Por culpa de outro dos seus pseudónimos — ele é também “Gene Hackman”, o actor —, convenceu-se de que a meia-final da Copa Brasil 2014 eram filmagens para um remake da Carga da Brigada Ligeira, com David Luís e os companheiros a cavalgarem e ei-los que para o Vale da Morte vão! Ou uma película sobre os últimos 90 minutos (sem prolongamento) de vida dos heróicos cossacos que, de sabre em punho, se atiravam contra atónitos alemães, calminhos nas trincheiras, acabando de olear as metralhadoras e depois, natürlich... vamos a isto, que já passaram dez minutos.
[E nós, hã? Nós portugueses nem sequer durámos seis minutos, foi como La Lys e Verdun há 100 anos, e logo a abrir o Campeonato do Mundo, essa é que é essa!

Ah sim?, mas a carnificina do corpo expedicionário português foi mais lenta e 4-0 é mais apresentável, apesar de tudo.]
Scolari, que conhece Portugal como ninguém, incluindo sítios arrepiantes como a Federação Portuguesa de Futebol, e é profundo conhecedor da nossa população de burros, poderá um dia explicar o que se passou na cabecinha das duas selecções nacionais que dirigiu. Mas toda a gente espera que o faça antes de voar para o Kuwait, onde já trabalhou, e para onde, em Fevereiro deste ano, jurava que fugiria se o Brasil não ganhasse o Campeonato Mundial na sua própria casa. 
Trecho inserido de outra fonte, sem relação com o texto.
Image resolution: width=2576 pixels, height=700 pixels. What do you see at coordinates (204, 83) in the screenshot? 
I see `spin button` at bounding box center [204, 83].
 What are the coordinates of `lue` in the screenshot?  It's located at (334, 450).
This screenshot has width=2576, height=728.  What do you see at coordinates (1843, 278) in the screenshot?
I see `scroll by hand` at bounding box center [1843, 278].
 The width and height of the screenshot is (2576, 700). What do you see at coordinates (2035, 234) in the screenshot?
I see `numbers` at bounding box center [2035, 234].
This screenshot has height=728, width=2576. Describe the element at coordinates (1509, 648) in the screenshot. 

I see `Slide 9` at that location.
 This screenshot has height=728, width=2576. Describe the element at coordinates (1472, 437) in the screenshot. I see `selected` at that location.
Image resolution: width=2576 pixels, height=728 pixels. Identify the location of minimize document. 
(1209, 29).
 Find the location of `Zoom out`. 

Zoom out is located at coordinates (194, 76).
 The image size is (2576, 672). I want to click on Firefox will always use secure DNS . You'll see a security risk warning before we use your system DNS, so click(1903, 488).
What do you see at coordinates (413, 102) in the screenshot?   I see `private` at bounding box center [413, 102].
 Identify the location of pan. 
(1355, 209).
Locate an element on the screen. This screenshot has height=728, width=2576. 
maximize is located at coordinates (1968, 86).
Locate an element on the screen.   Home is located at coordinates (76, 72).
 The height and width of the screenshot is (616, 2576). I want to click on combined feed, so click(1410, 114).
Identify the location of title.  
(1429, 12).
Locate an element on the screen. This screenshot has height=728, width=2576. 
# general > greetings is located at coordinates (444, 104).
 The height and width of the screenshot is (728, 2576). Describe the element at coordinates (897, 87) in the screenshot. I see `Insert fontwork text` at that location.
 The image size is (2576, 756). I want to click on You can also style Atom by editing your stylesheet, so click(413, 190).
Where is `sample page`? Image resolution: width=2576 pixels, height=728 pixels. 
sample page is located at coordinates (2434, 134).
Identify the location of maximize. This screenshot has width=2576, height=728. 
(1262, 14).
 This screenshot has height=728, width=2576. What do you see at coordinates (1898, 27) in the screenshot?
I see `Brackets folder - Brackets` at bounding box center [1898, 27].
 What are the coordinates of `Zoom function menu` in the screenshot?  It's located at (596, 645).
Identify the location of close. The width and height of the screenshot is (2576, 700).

Nascido a 9 de Novembro de 1948 em Passe Furado... perdão, Passo Fundo, Rio Grande do Sul, é conhecido como o grande motivador, o homem que põe a força do espírito sobre tudo. E de incentivar a vontade de, por assim dizer, esganar a relva, de morder o adversário, muito acima da táctica e da estratégia, conceitos que aliás lhe fazem comichão, porque jogar com planeamento e treinos a sério dá mais trabalho. 

O que ele adora é ter alguém contra quem lutar, como os jogadores excelentes que têm personalidade: o brasileiro Romário (hoje deputado federal e que chama “corrupta” à federação brasileira) e o português Vítor Baía, afastados das fases finais só para Scolari mostrar quem é que mandava. Outra característica é perder a cabeça contra jornalistas que façam perguntas banais como “não acha que jogámos mal?” ou se Scolari não achava estranho que Portugal se apurasse para o Euro 2008 sem ganhar um jogo a qualquer adversário directo. O que deu origem à frase que poderá ficar gravada no seu epitáfio. Depois do “Mineiraço”, pode ser lida com resposta incluída:
— E o burro sou eu? E o ruim sou eu? E o péssimo treinador sou eu?
Homem, responde-te que a gente não sabe. 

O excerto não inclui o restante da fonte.